Sebagai negara yang sudah merdeka selama 77 tahun, predikat negara yang terkorup hingga
hari ini masih melekat pada Indonesia. Meningkatnya angka kemiskinan di setiap tahun masih terus
membayangi, ditambah lagi dengan keburukan moral para elite politik yang kian korup dan
memprihatinkan, hingga berimplikasi pada pesimisme masyarakat terhadap supremasi hukum sebagai
garda depan sebuah bangsa.

Pemikiran Philippe Nonet dan Philip Selznick secara garis besar mengupas tiga klasifikasi
dasar dari hukum dalam masyarakat, yaitu hukum sebagai pelayan kekuasaan represif (hukum
represif), hukum sebagai institusi tersendiri yang mampu menjinakkan represi dan melindungi
integritas dirinya (hukum otonom), dan hukum sebagai fasilitator dari berbagai respons terhadap
kebutuhan dan aspirasi sosial (hukum responsif). Dari ketiga klasifikasi tipe hukum itu, tipe hukum
responsiflah yang paling menjanjikan tertib kelembagaan yang langgeng dan stabil di Indonesia.
Sehingga model pengembangannya (development model) dapat disusun ulang secara lebih fokus dan
kontekstual.

Hukum responsif berorientasi pada hasil, pada tujuan-tujuan yang akan dicapai di luar hukum.
Dalam tipe hukum ini, tatanan hukum dinegosiasikan, bukan dimenangkan melalui subordinasi. Ciri
khas hukum responsif adalah mencari nilai-nilai tersirat dalam peraturan dan kebijakan, karena pada
dasarnya teori hukum responsif adalah teori hukum yang memuat pandangan kritis. Teori ini
berpandangan bahwa hukum merupakan cara mencapai tujuan.

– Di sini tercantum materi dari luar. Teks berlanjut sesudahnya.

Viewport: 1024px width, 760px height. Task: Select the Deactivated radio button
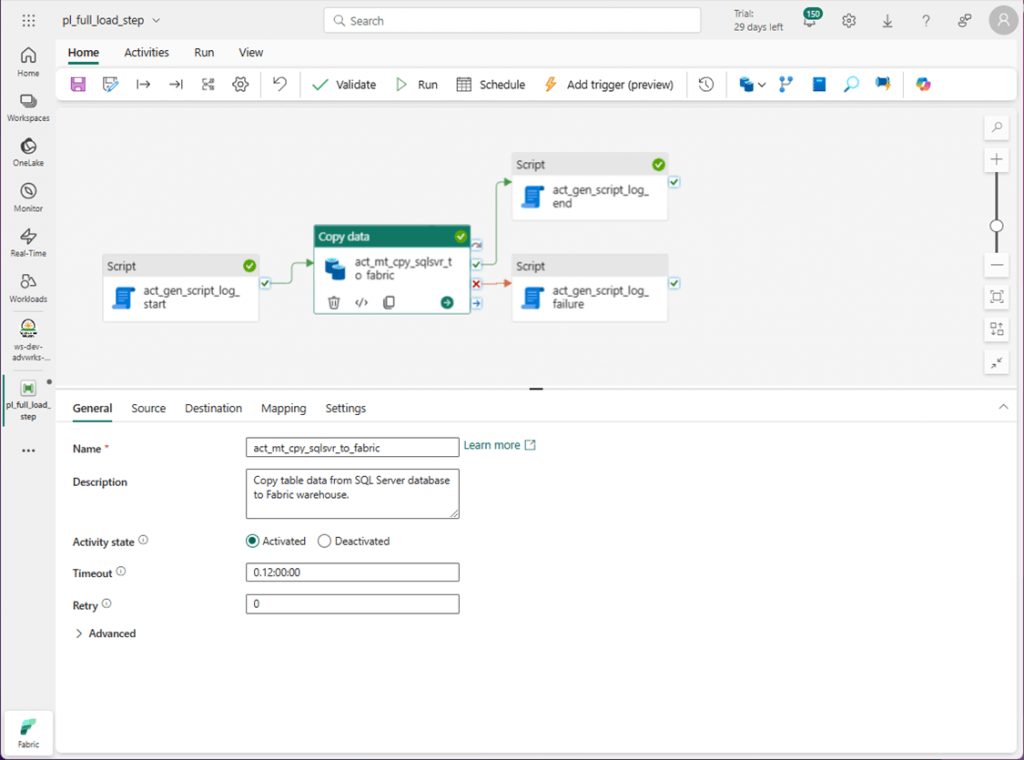[x=324, y=541]
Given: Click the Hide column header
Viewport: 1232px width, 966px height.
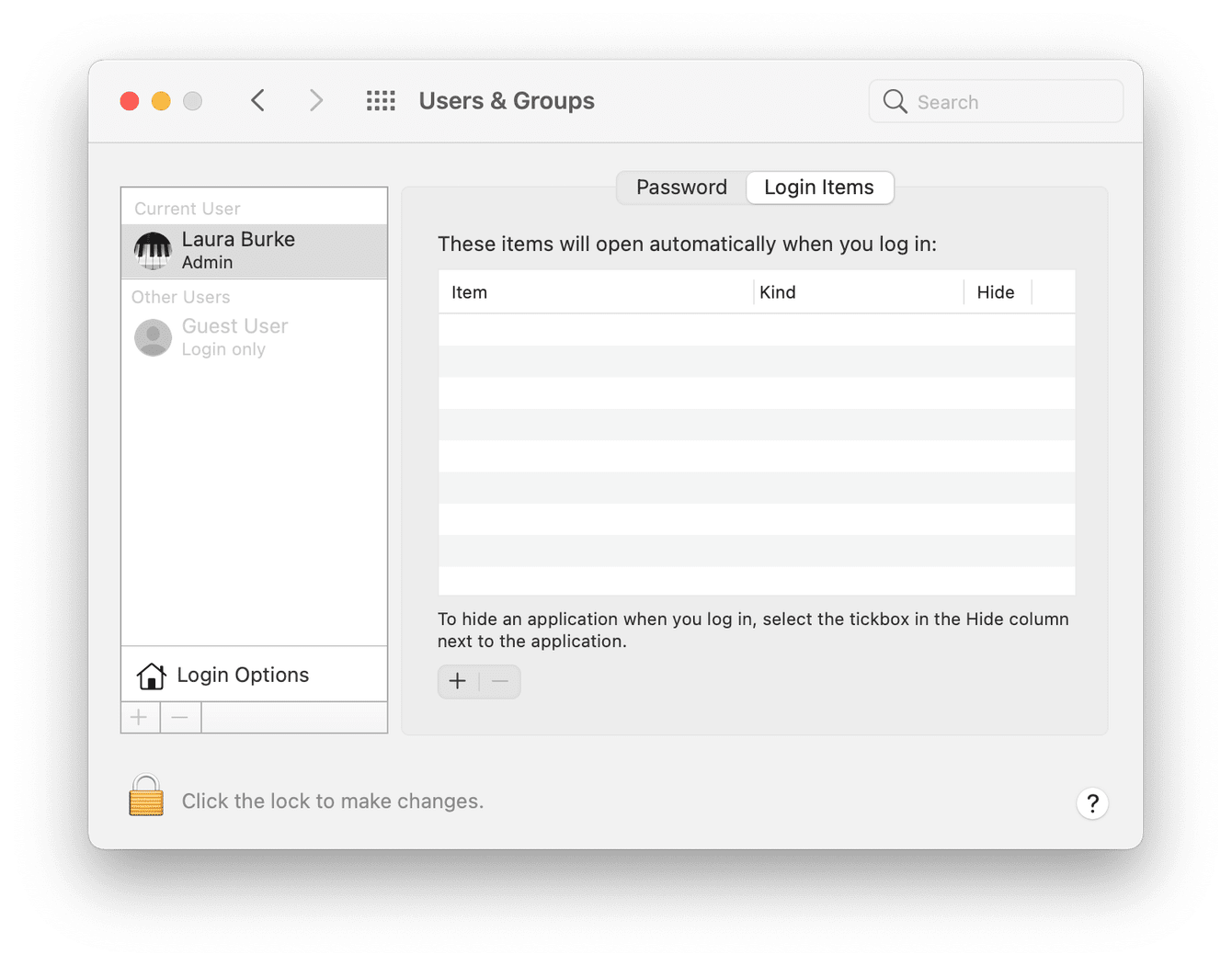Looking at the screenshot, I should coord(996,292).
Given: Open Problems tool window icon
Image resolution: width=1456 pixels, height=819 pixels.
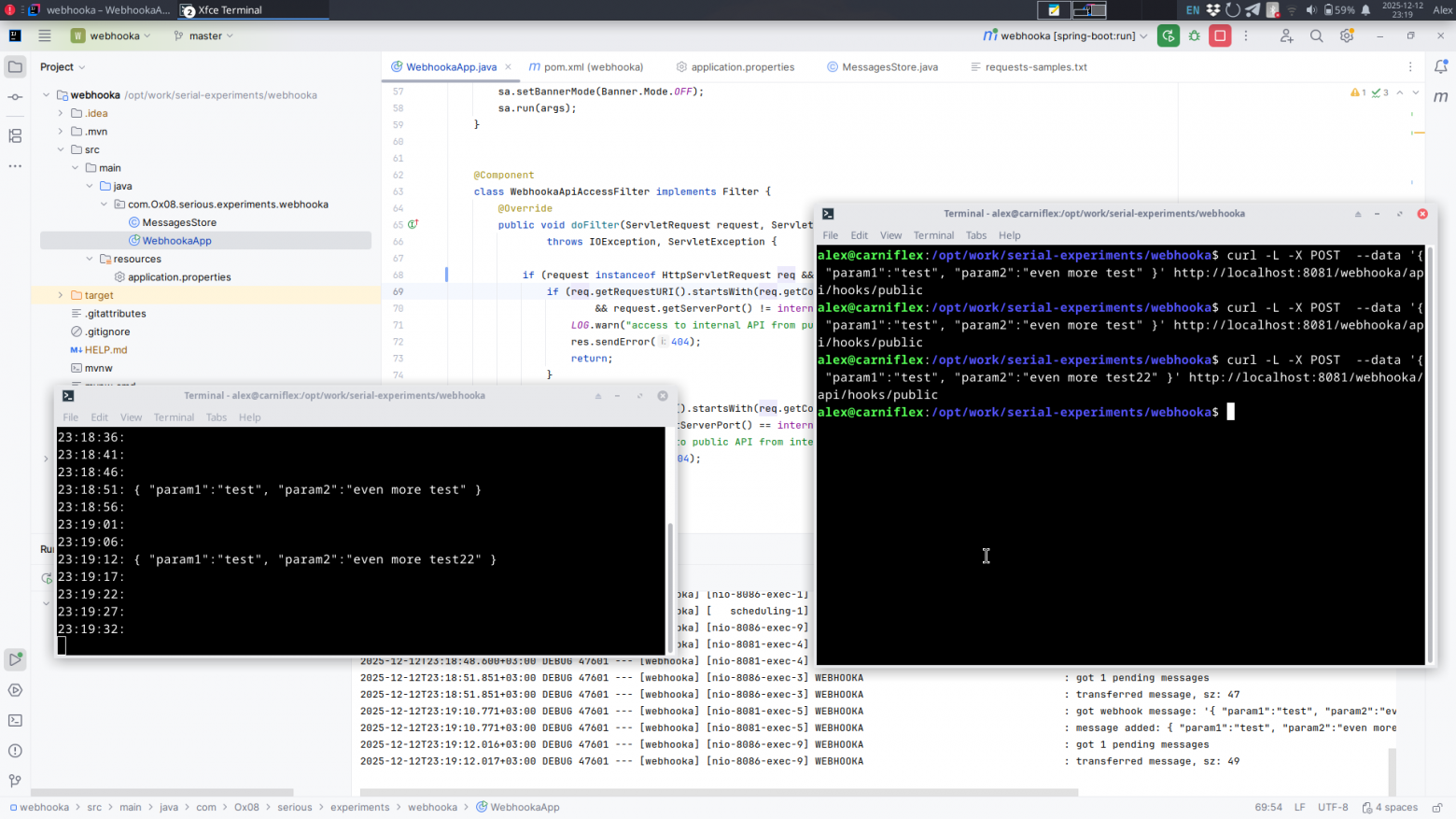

Hukum responsif tidak hanya berorientasi pada rules, tapi juga logika-logika yang lain.
Bahwa memberlakukan jurisprudence saja tidak cukup, tapi penegakan hukum harus diperkaya
dengan ilmu-ilmu sosial. Dan ini merupakan tantangan bagi seluruh pihak yang terlibat dalam proses
penegakan hukum, mulai dari polisi, jaksa, hakim, dan advokat untuk bisa membebaskan diri dari
kungkungan hukum murni yang kaku dan analitis.

Produk hukum yang berkarakter responsif, proses pembuatannya bersifat partisipasif, yakni
mengundang sebanyak-banyaknya partisipasi semua elemen masyarakat, baik dari segi individu
ataupun kelompok masyarakat, dan juga harus bersifat aspiratif yang bersumber dari keinginan atau
kehendak dari masyarakat. Artinya, produk hukum itu bukan kehendak dari penguasa untuk
melegitimasikan kekuasaannya.

Dalam model pengembangannya (developmental model), hukum responsif berupaya


memecahkan persoalan mendasar dalam membangun sistem politik-hukum, di mana tanpa adanya
sistem politik-hukum ini mustahil bagi perkembangan hukum dan politik untuk bergerak ke arah yang
lebih baik. Penerapan hukum responsif tidak terlepas dari integrasi yang dekat antara hukum dan
politik. Wujud dari integrasi yang sangat dekat ini adalah adanya subordinasi langsung dari institusi-
institusi hukum terhadap elite-elite yang berkuasa, baik di sektor publik maupun swasta.

Karena selama ini, disadari atau tidak, selain tidak memenuhi rasa keadilan masyarakat,
keberadaan hukum juga menjadi ancaman bagi masyarakat. Pada kondisi inilah hukum responsif
mengisyaratkan bahwa penegakan hukum tidak dapat dilakukan setengah-setengah. Menjalankan
hukum tidak hanya menjalankan undang-undang, akan tetapi harus memiliki kepekaan sosial. Sudah
waktunya untuk para aparat penegak seharusnya Hukum Responsiflah yang dijadikan sebagi landasan
menciptakan keadilan sejati dari kenyataan-kenyataan sosial yang terjadi di masyarakat.